Sejarah Karangsari

Sejarah

           Kelurahan Karangsari dalam sejarahnya berasal dari kumpulan desa-desa yang ada di sekitar wilayah kelurahan ini. Setidaknya terdapat tiga desa yang bergabung menjadi wilayah Karangsari yakni Desa Karanggeneng, Desa Srondeng, dan Desa Betah Malang.

  1. Karanggeneng

            Desa pertama yang dibahas adalah desa Karanggeneng. Berdasarkan lokasinya, pada zaman dahulu desa ini merupakan desa yang terletak di wilayah paling selatan dibandingkan dengan desa-desa lainnya. Karena letaknya yang berada di paling selatan desa ini berada atau berbatasan dengan jalan utama atau jalan raya Kendal-Semarang. Sedangkan di bagian lainnya wilayah ini berbatasan dengan kali atau sungai dengan desa di sekitarnya. Desa Karanggeneng memiliki karakteristik atau ciri yang berbeda jika dibandingkan dengan wilayah lain di sekitarnya.

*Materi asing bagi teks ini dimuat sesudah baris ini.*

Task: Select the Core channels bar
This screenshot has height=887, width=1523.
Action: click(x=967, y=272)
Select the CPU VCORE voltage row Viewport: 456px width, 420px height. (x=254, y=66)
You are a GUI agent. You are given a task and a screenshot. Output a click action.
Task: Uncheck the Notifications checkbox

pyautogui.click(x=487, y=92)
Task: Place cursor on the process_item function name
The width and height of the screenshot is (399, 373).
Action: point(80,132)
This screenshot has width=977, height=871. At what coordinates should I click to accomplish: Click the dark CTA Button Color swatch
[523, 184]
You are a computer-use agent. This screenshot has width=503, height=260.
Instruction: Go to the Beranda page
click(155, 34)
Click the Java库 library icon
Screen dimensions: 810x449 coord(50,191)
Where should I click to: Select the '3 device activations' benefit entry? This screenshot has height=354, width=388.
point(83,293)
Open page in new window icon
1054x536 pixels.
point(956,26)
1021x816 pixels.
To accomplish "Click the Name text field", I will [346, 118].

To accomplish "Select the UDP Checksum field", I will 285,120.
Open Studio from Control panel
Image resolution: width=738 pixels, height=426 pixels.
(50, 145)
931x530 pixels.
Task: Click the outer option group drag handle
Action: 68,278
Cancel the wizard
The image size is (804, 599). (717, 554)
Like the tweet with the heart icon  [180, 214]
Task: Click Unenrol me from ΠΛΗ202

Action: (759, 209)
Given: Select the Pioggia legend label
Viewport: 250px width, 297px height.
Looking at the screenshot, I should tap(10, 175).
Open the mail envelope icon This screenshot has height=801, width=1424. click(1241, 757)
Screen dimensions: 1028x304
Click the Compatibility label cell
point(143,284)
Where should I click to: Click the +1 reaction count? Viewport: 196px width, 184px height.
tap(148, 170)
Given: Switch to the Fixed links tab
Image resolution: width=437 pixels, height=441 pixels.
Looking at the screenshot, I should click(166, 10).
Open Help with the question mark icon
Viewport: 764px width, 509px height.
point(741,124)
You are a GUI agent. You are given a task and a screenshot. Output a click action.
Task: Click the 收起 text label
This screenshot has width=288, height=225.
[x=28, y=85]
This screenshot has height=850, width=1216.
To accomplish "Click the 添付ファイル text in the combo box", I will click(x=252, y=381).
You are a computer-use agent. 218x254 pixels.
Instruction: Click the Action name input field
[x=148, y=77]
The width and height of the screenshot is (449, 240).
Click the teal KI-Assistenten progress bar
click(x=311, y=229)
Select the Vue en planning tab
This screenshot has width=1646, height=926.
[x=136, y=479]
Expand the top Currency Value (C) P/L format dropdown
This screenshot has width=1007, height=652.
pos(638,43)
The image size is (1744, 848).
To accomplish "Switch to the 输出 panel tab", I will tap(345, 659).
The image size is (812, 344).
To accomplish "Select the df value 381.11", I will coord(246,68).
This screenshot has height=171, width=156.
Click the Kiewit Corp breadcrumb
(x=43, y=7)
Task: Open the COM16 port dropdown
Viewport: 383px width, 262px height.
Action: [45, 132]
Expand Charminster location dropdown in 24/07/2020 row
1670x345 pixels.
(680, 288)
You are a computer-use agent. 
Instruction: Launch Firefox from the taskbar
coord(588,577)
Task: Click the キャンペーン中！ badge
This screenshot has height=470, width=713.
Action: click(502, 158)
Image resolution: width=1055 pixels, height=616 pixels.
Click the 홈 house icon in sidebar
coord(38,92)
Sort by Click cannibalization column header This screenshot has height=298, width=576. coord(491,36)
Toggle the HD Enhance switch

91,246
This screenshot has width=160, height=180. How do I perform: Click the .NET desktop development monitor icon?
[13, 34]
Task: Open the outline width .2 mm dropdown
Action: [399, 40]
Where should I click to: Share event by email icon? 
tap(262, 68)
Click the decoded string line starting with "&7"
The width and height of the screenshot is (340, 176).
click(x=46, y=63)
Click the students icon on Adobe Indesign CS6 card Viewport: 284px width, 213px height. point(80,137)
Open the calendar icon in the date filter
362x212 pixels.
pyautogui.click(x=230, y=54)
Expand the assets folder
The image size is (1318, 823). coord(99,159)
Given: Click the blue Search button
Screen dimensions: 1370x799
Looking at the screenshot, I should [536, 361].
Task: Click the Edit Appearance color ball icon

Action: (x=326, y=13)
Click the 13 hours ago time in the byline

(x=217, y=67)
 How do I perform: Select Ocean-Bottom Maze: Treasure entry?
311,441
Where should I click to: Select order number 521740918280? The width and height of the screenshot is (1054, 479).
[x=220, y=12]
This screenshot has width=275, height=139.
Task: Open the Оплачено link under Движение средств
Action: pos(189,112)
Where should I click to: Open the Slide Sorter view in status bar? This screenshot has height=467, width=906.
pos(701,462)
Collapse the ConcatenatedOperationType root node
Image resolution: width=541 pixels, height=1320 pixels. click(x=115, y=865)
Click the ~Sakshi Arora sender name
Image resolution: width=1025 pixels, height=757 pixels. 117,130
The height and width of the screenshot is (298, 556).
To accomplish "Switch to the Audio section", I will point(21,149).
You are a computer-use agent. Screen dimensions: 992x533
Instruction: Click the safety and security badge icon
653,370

            Tanah yang ada di desa ini berbentuk geneng atau merupakan tanah yang lebih tinggi dibandingkan wilayah sekitarnya. Hal ini dikarenakan wilayah atau desa-desa lain disekitar wilayahnya berdekatan atau berbatasan langsung dengan daerah pesisir (laut Jawa). Di wilayah ini terdapat seorang tokoh  yang erat kaitannya dengan ketokohan atau yang dituakan oleh masyarakat Karanggeneng, tokoh yang dimaksud memiliki nama atau sebutan Kek Ireng.

            Dalam hal pengambilan nama Desa Karanggeneng, pemilihan nama didasarkan atas hal-hal tertentu yang menjadi ciri khas atau penanda dari wilayah ini. Masyarakat desa yang ada pada saat itu mengadakan suatu musyawarah besar untuk membahas penamaan dari desa ini. Berbagai pertimbangan kemudian di keluarkan dan disampaikan oleh berbagai pihak. Salah satu pertimbangan nama dikarenakan letak dan karakteristik wilayah atau tanah yang berupa geneng. Pada akhirnya kemudian disepakatilah oleh masyarakat bahwa wilayah diberi nama Desa Karanggeneng.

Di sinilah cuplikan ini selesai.